(TEXT UNDER STUDY Opens)

Each classification result was mapped to a cursor action that was updated every 100 ms. Two types of cursor control commands were used in our customized program running on Windows, i.e., cursor movement commands and left button commands. Each cursor movement command moved the cursor only a few pixels away from its original position, in order to make the cursor movements continuous and smooth. The amount of pixels was configured by the user, which determined the speed and pointing resolution of cursor movement. For example, the default setting (3 pixels per command) meant that the cursor moved at a speed of 30 pixels per second (pps) with a pointing resolution of 3 pixels. Left button commands include the Press command and the Release command, which were triggered only once when the user's bite-down motion began and ended, respectively. If a bite-down motion lasted for more than 1.5 s, no Release command was sent, so that the user could perform other facial movements while Windows performed as the button was being pressed. In this case, a “ding” sound occurred when the bite-down motion reached 1.5 s, in order to notify the user that the button was pressed and held. A different “ding” sound occurred when the button was released later.
Ten able-bodied subjects (S1–S10, 37.7 ± 11.5 years old, 7 males and 3 females) participated. All subjects gave written informed consent before any experimental procedures. The experimental protocols were approved by the Committee for the Protection of Human Subjects (CPHS) of the University of Texas Health Science Center at Houston and TIRR Memorial Hermann Hospital (Houston, TX, USA).
Each subject made one visit to the laboratory. The experiment lasted about 2 h and consisted of four sessions (Figure 3). Before the first session, each subject learned all the facial movements as well as the mapping, and was given time to practice these facial movements. The fourth session included two interactive tasks that were randomly assigned. In each experiment, the subject was seated comfortably on a chair and faced a computer screen for real-time feedback. The cursor movement was set to 3 pixels per command in all sessions.
A classifier was trained for each subject. In the first and second sessions, EMG signals were recorded in order to train the classifier. The classifier was trained using these data before the third session, and then its classification accuracy was measured by experiments in the third session. In the fourth session, the subject was given two interactive tasks in order to measure the FMMI performance.

(TEXT UNDER STUDY Closes)

** TASK LIST **
A – From the passage on facial-movement cursor control, extract the words from "A classifier was" to "the FMMI performance.".
B – In the passage on facial-movement cursor control, what sound told the user that the button was pressed and held?

(EXTRACTED ENTRIES Opens)

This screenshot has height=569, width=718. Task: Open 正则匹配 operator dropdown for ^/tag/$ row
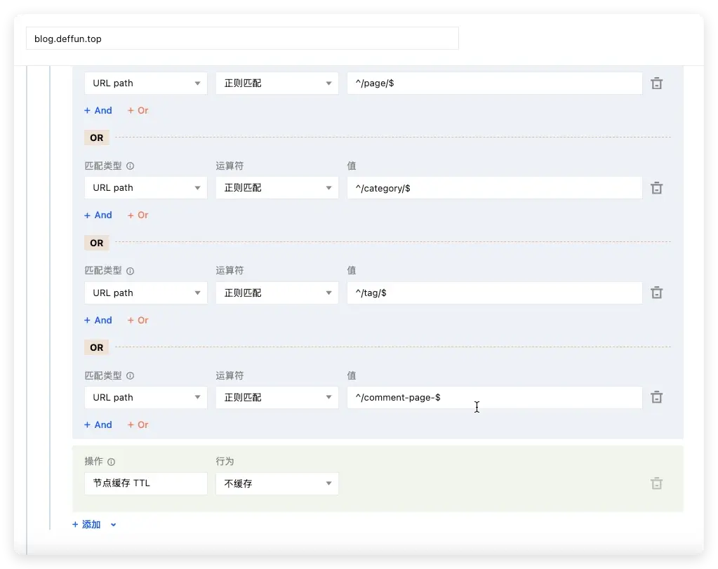point(277,293)
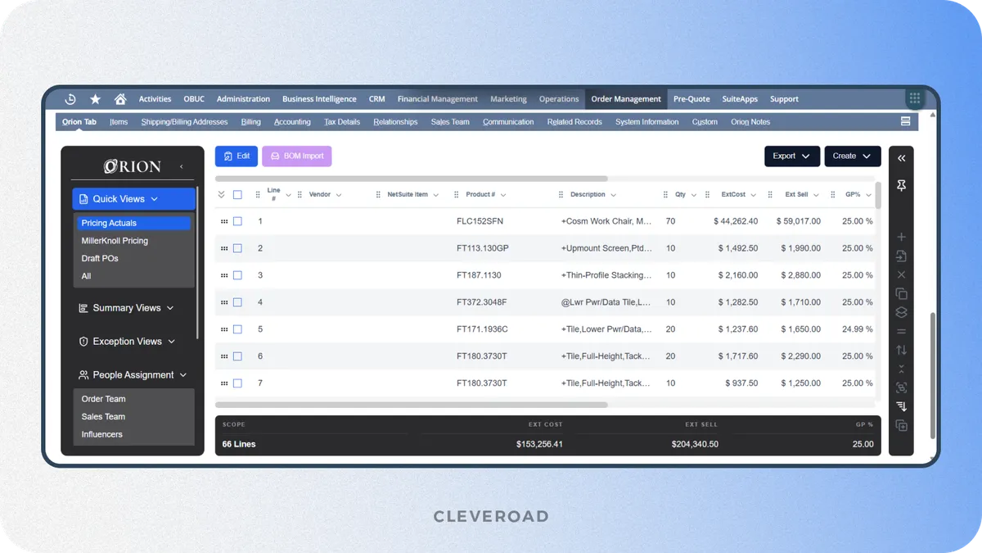Click the recent records clock icon
Screen dimensions: 982x553
pyautogui.click(x=70, y=98)
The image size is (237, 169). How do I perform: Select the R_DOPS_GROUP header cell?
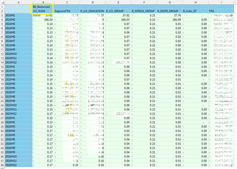(169, 11)
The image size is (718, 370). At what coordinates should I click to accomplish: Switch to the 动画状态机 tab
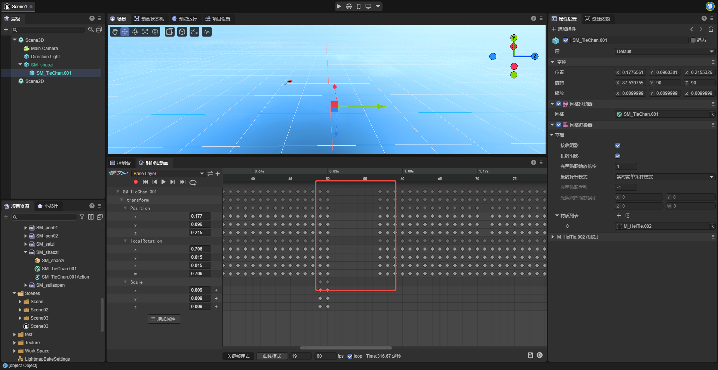149,19
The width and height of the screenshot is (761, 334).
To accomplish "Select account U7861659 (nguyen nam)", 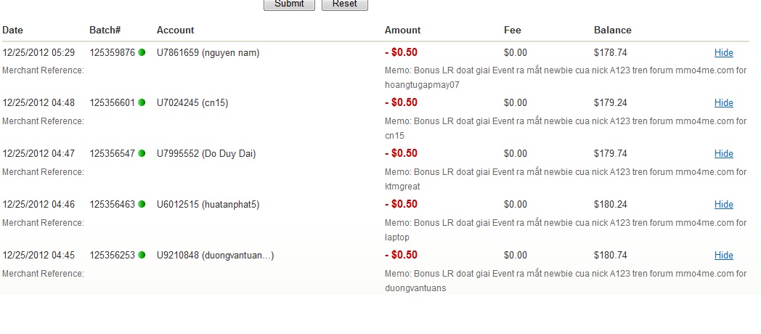I will click(208, 52).
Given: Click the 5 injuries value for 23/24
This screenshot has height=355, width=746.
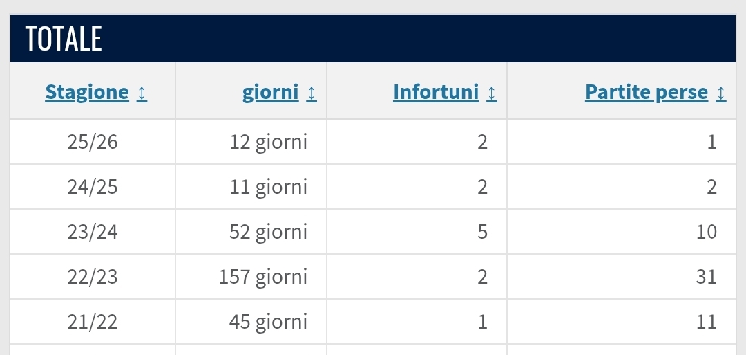Looking at the screenshot, I should [482, 232].
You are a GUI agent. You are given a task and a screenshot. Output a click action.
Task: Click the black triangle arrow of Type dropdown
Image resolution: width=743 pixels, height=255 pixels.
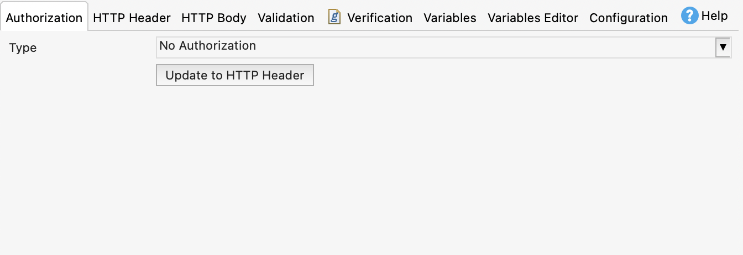click(723, 47)
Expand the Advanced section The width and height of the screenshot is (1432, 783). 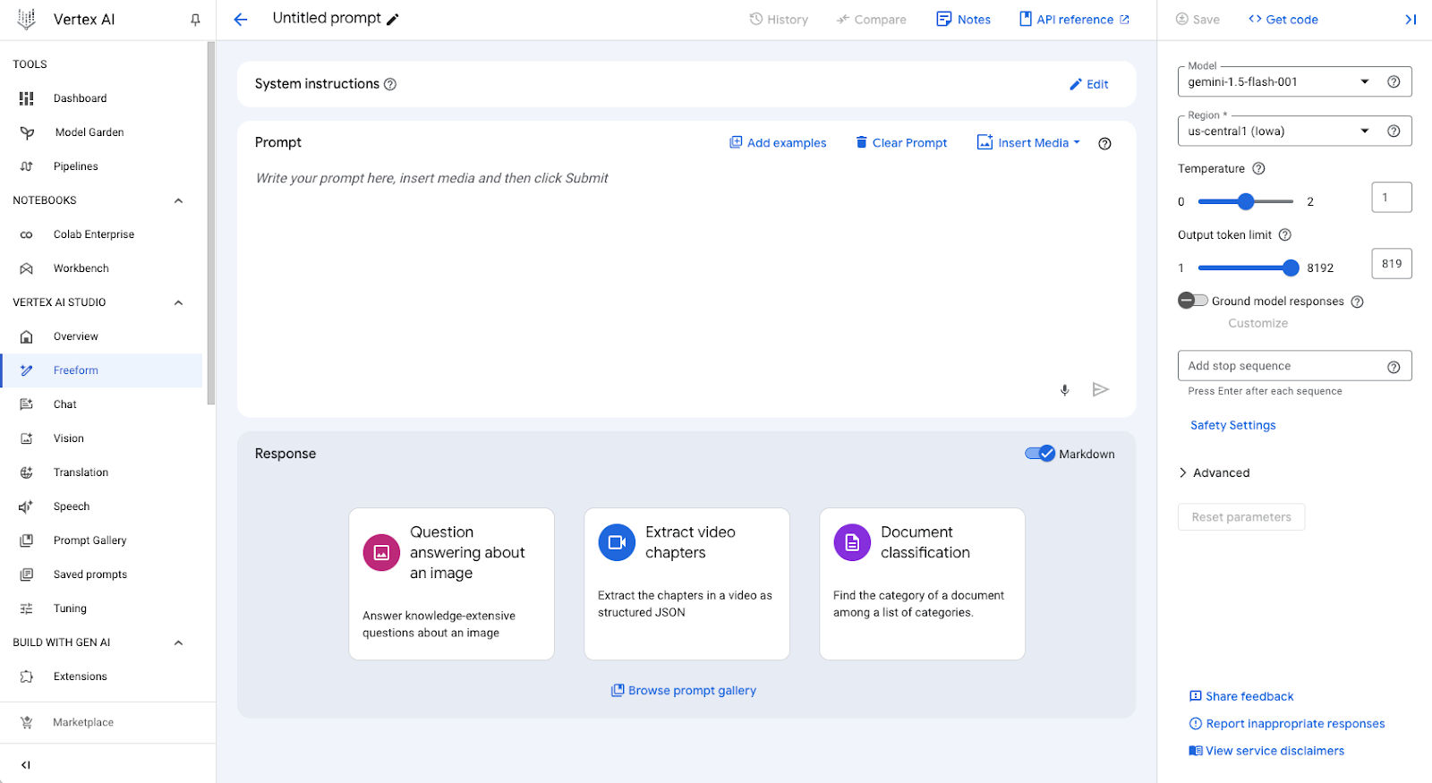(x=1215, y=472)
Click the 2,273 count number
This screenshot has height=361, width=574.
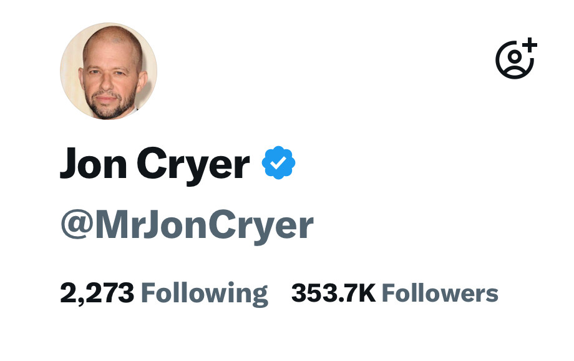[x=97, y=294]
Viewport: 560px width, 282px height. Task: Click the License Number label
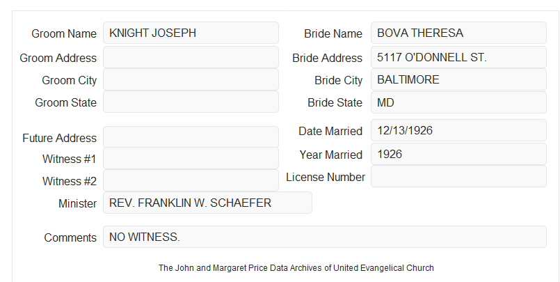click(x=326, y=178)
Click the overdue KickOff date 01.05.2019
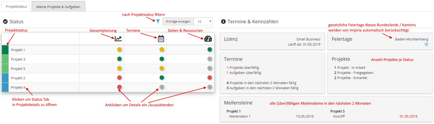 (x=408, y=116)
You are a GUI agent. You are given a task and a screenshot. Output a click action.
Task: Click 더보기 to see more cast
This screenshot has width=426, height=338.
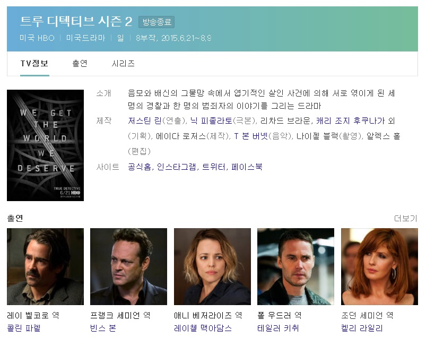[406, 218]
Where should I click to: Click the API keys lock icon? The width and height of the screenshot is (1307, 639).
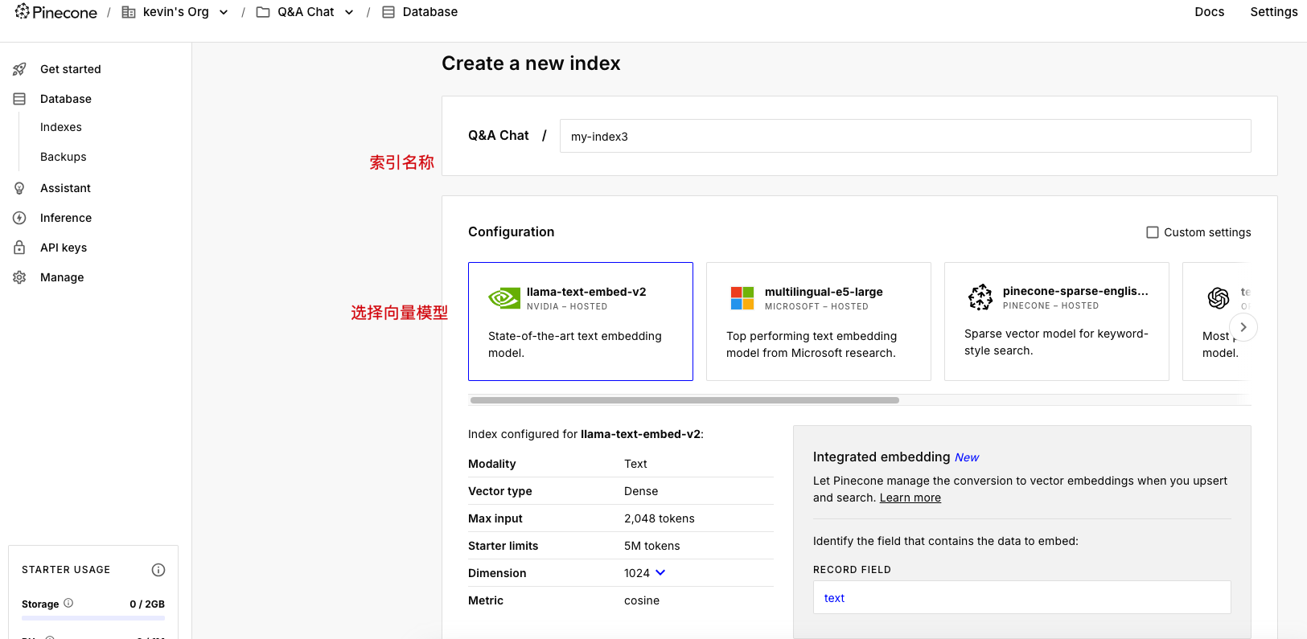20,248
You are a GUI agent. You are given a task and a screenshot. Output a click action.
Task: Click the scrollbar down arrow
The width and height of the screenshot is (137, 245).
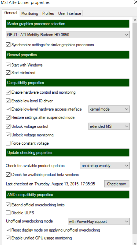pyautogui.click(x=135, y=243)
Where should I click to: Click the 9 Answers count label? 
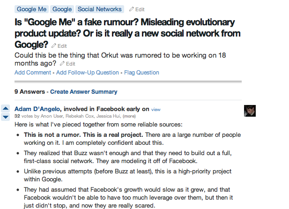tap(30, 92)
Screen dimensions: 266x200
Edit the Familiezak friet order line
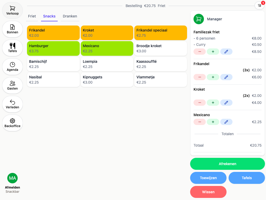pyautogui.click(x=226, y=52)
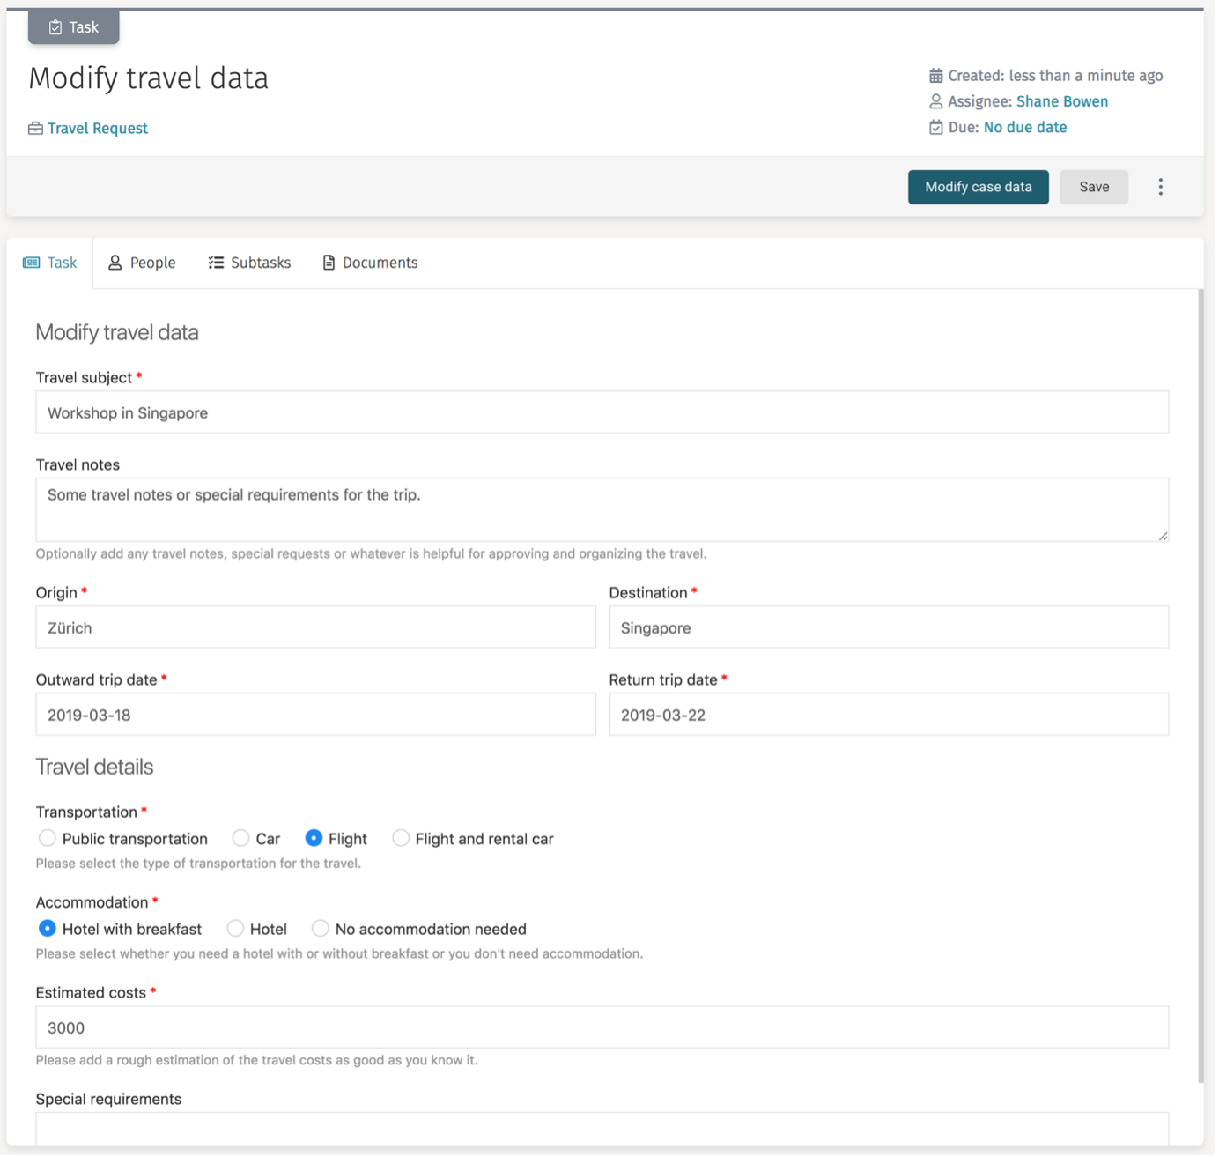This screenshot has width=1219, height=1157.
Task: Save the task changes
Action: coord(1094,187)
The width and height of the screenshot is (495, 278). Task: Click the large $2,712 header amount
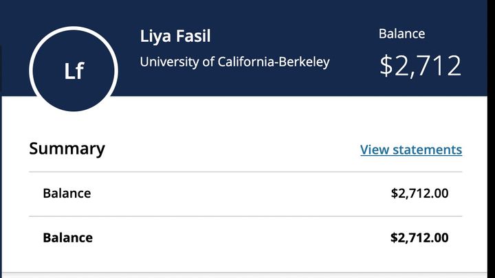[x=420, y=66]
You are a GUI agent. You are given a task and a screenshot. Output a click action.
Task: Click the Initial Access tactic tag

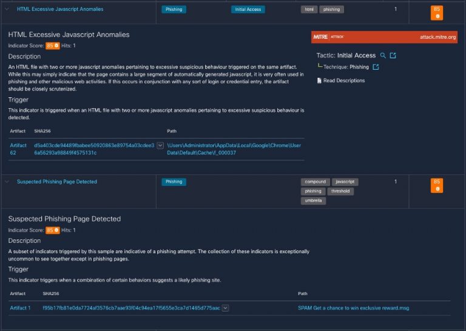(248, 10)
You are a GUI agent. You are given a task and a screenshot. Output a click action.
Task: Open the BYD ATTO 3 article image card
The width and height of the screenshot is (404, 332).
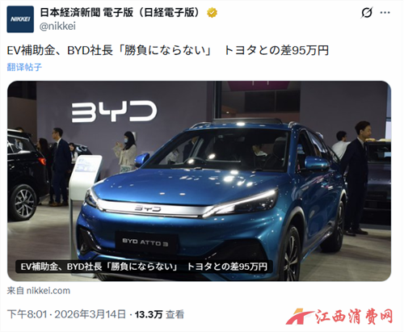[x=199, y=181]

(EXTRACTED ENTRIES Closes)

** SOLUTIONS TO THE PROBLEMS **
A –
A classifier was trained for each subject. In the first and second sessions, EMG signals were recorded in order to train the classifier. The classifier was trained using these data before the third session, and then its classification accuracy was measured by experiments in the third session. In the fourth session, the subject was given two interactive tasks in order to measure the FMMI performance.

B – A "ding" sound, occurring when the bite-down motion reached 1.5 s.